HATTIESBURG, MS (WDAM) - A Hattiesburg man convicted of two counts of capital murder in the gruesome 2004 slayings of two people appeared Monday in a Forrest County Courtroom.
Roger Gillett appeared before Judge Bob Helfrich where a date to re-hear the sentencing portion of his trial is set to begin November 16th. On June 12, the Mississippi Supreme Court overturned Gillett's death sentence in connection to the 2007 conviction on two counts of capital murder.
Gillett was convicted in the murders of his cousin Vernon Hulett and Hulett's girlfriend Linda Heintzelman.
In late November, Forrest County Circuit Court officials requested Gillett be transferred to the Forrest County Jail from Parchman until the re-sentencing.

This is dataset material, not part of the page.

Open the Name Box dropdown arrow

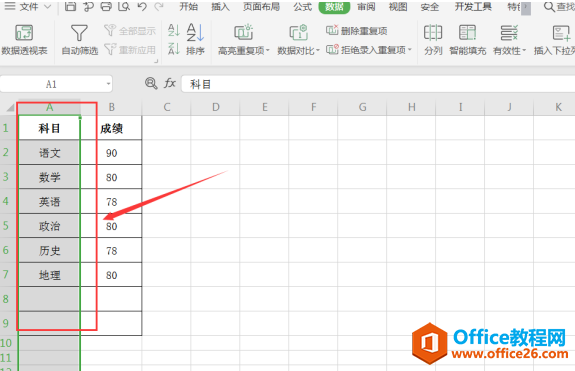click(108, 84)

The 6-3 decision by the state Supreme Court it was addressed that not every escape is considered a crime of violence under Kansas law. This played into the death sentence in Mississippi, and according to Justice Ann Lamar, cannot be used in the sentence.
This ruling was granted after Gillett's post conviction appeal.

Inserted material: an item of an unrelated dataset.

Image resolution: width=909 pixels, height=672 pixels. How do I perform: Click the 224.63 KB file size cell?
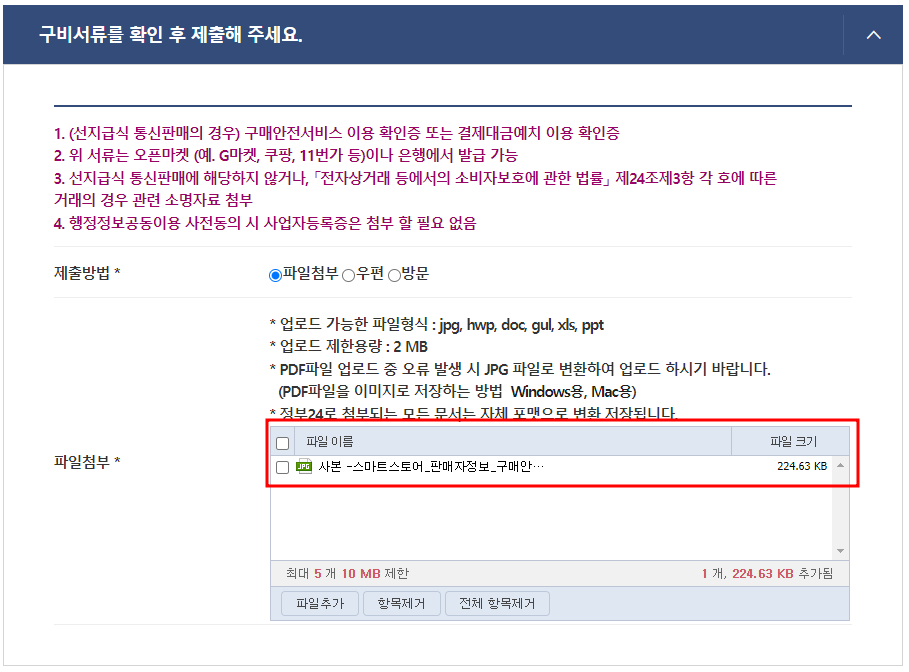pyautogui.click(x=802, y=466)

Gillett and his then-girlfriend Lisa Jo Chamberlin were arrested March 29, 2004, after Kansas law enforcement officers raided an abandoned farm house near Russell, Kansas. The property that was owned by Gillett's father is where the pair of dismembered bodies of Hulet and Heintzelman were discovered in a freezer.
At the time of the murders, the pair was living with Hulet and Heintzelman at a Hattiesburg home.
According to court documents Gillett claimed he raped Heinzelman with a beer bottle, before killing her, and he hit Hulet in the head with a hammer before cutting off his head and arms. Details also listed that Chamberlin admitted to helping Gillett dispose of the bodies in the freezer, bury the evidence and clean up the crime scene.
Court records also stated that during a taped confession played during the trial, Chamberlin said the victims were killed because they wouldn't open a safe in Hulet's home.
Chamberlin was also convicted of capital murder in 2006 for the killings, and the Supreme Court upheld her conviction in 2008.